General hysteria: What seemed to be the biggest news about the debate had nothing to do with the candidates or the issues. It was the Republican blogosphere once again backing the mainstream media into a corner and obscuring its candidates' weaknesses on some issues. This time it was over CNN's sloppy vetting of the YouTube questioners, allowing a gay retired Army general to ask the candidates why they don't believe that gays can serve openly in the military.

By the end of the evening, it was revealed that Brig. Gen. Keith Kerr, although a member of the gay Log Cabin Republicans, was listed as a member of a Hillary Clinton campaign advisory committee. CNN issued an apology and said if they had known they wouldn't have used the video question.

That's too bad, because it was a great question and one that shouldn't have resulted in any consternation among Republican candidates playing to a mostly anti-gay rights primary electorate. They all emerged unscathed except for Mitt Romney, who supported gay marriage when he was governor of Massachusetts. Lost in the Clinton flap was this exchange between CNN moderator Anderson Cooper and Romney:

COOPER: Governor Romney, you said in 1994 that you looked forward to the day when gays and lesbians could serve, and I quote, "openly and honestly in our nation's military." Do you stand by that?

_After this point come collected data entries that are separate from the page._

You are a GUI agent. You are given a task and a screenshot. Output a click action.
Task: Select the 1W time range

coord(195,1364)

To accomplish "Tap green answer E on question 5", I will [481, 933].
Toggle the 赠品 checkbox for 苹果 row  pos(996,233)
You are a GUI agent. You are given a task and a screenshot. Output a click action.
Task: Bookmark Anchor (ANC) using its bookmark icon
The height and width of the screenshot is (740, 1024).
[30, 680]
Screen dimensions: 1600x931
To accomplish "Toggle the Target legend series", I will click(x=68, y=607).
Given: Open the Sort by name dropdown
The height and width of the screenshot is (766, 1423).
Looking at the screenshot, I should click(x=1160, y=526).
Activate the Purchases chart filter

ROMNEY: This isn't that time. This is not that time. We're in the middle of a war. The people who have ...

COOPER: Do you look forward to that time, though, one day?

ROMNEY: I'm going to listen to the people who run the military to see what the circumstances are like. And my view is that, at this stage, this is not the time for us to make that kind of ...

COOPER: Is that a change in your position?

ROMNEY: Yes, I didn't think it would work. I didn't think "don't ask/don't tell" would work. That was my — I didn't think that would work. I thought that was a policy, when I heard about it, I laughed. I said that doesn't make any sense to me. And you know what? It's been there now for, what, 15 years? It seems to have worked.

COOPER: So, just so I'm clear, at this point, do you still look forward to a day when gays can serve openly in the military or no longer?

ROMNEY: I look forward to hearing from the military exactly what they believe is the right way to have the right kind of cohesion and support in our troops and I listen to what they have to say. (AUDIENCE BOOING)

Over at Pioneer Park: Mike Fox, one of the many organizers of the Rise Up! The System is Broken demonstration, had a few comments as he packed up his signs at the end of the evening.

"I think it went fabulously," said Fox about the gathering of 150 that brought together 30 different progressive organizations. "Even though you had divergent views, everybody seemed respectful of each other. ... Community was built today."

Ron Paul, Part 4: Back at the Palladium, Paul arrived at 11:35 p.m. to a rock-star welcome with his granddaughter in tow. We kept asking people what they were going to do after the meet-up ended. Everyone said the same thing: "I'm goin' home. I gotta work tomorrow!"

If this event was in any way indicative of what the election season will be like, we should be in for a very entertaining 2008.